Decisão polêmica e denúncia à PF

Apesar dos argumentos, a juíza Ana Carolina decidiu, em 22 de abril de 2019, reconhecer a união estável desde 1982, baseando-se no testamento apresentado. A decisão conferiu à convivente o direito à meação, incluindo patrimônio adquirido pouco tempo após o falecimento da primeira esposa — o que, segundo a defesa dos herdeiros, violaria o artigo 1.523 do Código Civil, que impede novo casamento (ou união estável) antes da partilha dos bens com os filhos do cônjuge falecido.

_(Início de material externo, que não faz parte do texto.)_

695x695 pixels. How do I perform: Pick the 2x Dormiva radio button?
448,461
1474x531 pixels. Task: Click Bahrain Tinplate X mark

A sentença foi mantida por unanimidade pela 1ª Câmara Cível do Tribunal de Justiça de Mato Grosso do Sul. Os herdeiros alegam que a decisão fere direitos constitucionais, entre eles o direito adquirido, garantido pelo artigo 5º, inciso XXXVI, da Constituição Federal, que protege atos jurídicos perfeitos e impede que sentenças ou leis posteriores invalidem situações consolidadas no tempo.

Em meio a essas controvérsias, o inventariante denunciou o caso à Polícia Federal e à OAB. A denúncia foi motivada pela Operação Ultima Ratio, deflagrada pela PF no ano passado para investigar possíveis esquemas de venda de sentenças judiciais no âmbito do Tribunal de Justiça de MS.

Agora, na fase de partilha dos bens, os herdeiros — incluindo a empresária de Sidrolândia — esperam que seus direitos garantidos pela Constituição de 1988 sejam respeitados e que o processo tenha um desfecho justo e imparcial.